_Задание_
Перепишите слово в слово весь текст об одежде и прическах молодежи с «Бродвея».

Постепенно я вошел в круг молодежи, регулярно бывавшей на «Бродвее». Но произошло это лишь после того, как мне удалось хоть как-то «прибрахлиться». На деньги, сэкономленные от школьных «завтраков», купить приличную вещь было невозможно. Оставалось либо воровать, либо просить у родителей. С воровством у меня как-то не сложилось, очевидно по генотипу, — родители всегда были честными трудящимися людьми, и я, не смотря на воровское дворовое окружение, жуликом не стал. Ну, а просить у отца деньги на стильные шмотки, зная его отношение ко всему этому, было делом нелегким. Тем не менее, он очевидно так любил меня, что не мог отказать мне в этих просьбах, и сам ходил со мной по портным и комиссионкам, куда я его затаскивал, если находил что-либо подходящее. Гораздо сложнее было купить хорошую вещь, если ее продавали «с рук», друзья-фарцовщики. На такие покупки анонимного характера отец денег принципиально никогда не давал. Но, имея небольшой гардероб, пуская что-то в обмен или продавая, можно было свою одежду обновлять и улучшать постоянно. Важным элементом внешности для чувака, помимо одежды и обуви, была прическа. Официальной формой волос советских людей тогда был так называемый «политический зачес», «бокс» или «полубокс». Главное, чтобы сзади, на затылке было все аккуратно выбрито. Длинные волосы, свисающие на шею или, не приведи Господь, на плечи — считалось недопустимым и приравнивалось к чему-то антиобщественному. Вообще, длина волос и ширина брюк почему-то всегда были меркой политического состояния советского человека.

_Исходные записи_
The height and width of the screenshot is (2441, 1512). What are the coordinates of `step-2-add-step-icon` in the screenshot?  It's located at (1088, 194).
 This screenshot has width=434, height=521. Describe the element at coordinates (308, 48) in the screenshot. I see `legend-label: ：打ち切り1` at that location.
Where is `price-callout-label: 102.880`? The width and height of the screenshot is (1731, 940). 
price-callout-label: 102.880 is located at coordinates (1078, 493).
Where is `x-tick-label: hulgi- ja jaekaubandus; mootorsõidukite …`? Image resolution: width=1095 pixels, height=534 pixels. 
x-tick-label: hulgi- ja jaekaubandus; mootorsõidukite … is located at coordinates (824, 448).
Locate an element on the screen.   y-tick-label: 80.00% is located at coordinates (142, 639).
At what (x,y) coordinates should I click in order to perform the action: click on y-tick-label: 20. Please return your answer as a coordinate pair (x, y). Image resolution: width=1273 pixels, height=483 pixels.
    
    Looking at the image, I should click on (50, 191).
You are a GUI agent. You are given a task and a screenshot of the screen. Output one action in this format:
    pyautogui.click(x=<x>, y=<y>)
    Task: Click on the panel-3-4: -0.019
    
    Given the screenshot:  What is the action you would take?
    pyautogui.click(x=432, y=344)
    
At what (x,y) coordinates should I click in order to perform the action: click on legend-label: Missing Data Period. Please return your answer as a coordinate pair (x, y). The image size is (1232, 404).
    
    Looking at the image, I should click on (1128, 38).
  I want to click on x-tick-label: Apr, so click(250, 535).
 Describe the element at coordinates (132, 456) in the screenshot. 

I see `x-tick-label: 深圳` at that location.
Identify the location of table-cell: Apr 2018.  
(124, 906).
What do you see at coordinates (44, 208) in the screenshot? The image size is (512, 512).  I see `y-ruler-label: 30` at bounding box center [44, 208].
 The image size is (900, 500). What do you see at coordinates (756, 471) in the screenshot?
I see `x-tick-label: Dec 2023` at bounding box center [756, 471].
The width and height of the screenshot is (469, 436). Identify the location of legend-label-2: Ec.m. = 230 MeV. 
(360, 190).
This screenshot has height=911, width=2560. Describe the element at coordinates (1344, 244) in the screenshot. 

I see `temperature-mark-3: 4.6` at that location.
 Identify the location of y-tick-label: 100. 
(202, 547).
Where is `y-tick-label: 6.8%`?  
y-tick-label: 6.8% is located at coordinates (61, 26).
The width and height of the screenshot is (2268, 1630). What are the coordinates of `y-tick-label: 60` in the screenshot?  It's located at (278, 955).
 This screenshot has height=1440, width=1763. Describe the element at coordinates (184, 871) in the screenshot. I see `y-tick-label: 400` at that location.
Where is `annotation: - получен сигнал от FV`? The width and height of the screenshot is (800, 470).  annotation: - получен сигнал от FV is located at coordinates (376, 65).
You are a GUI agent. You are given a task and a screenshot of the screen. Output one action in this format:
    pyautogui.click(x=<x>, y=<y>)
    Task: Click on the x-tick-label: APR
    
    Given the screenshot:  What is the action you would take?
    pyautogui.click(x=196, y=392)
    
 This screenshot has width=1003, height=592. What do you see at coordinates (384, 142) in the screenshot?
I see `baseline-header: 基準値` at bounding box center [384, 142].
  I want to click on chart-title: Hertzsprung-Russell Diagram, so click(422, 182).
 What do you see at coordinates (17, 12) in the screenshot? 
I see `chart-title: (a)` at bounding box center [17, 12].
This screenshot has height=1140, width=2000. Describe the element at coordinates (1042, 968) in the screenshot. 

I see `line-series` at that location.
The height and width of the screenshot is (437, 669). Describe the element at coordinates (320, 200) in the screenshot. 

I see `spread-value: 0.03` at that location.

_Результат_
Постепенно я вошел в круг молодежи, регулярно бывавшей на «Бродвее». Но произошло это лишь после того, как мне удалось хоть как-то «прибрахлиться». На деньги, сэкономленные от школьных «завтраков», купить приличную вещь было невозможно. Оставалось либо воровать, либо просить у родителей. С воровством у меня как-то не сложилось, очевидно по генотипу, — родители всегда были честными трудящимися людьми, и я, не смотря на воровское дворовое окружение, жуликом не стал. Ну, а просить у отца деньги на стильные шмотки, зная его отношение ко всему этому, было делом нелегким. Тем не менее, он очевидно так любил меня, что не мог отказать мне в этих просьбах, и сам ходил со мной по портным и комиссионкам, куда я его затаскивал, если находил что-либо подходящее. Гораздо сложнее было купить хорошую вещь, если ее продавали «с рук», друзья-фарцовщики. На такие покупки анонимного характера отец денег принципиально никогда не давал. Но, имея небольшой гардероб, пуская что-то в обмен или продавая, можно было свою одежду обновлять и улучшать постоянно. Важным элементом внешности для чувака, помимо одежды и обуви, была прическа. Официальной формой волос советских людей тогда был так называемый «политический зачес», «бокс» или «полубокс». Главное, чтобы сзади, на затылке было все аккуратно выбрито. Длинные волосы, свисающие на шею или, не приведи Господь, на плечи — считалось недопустимым и приравнивалось к чему-то антиобщественному. Вообще, длина волос и ширина брюк почему-то всегда были меркой политического состояния советского человека.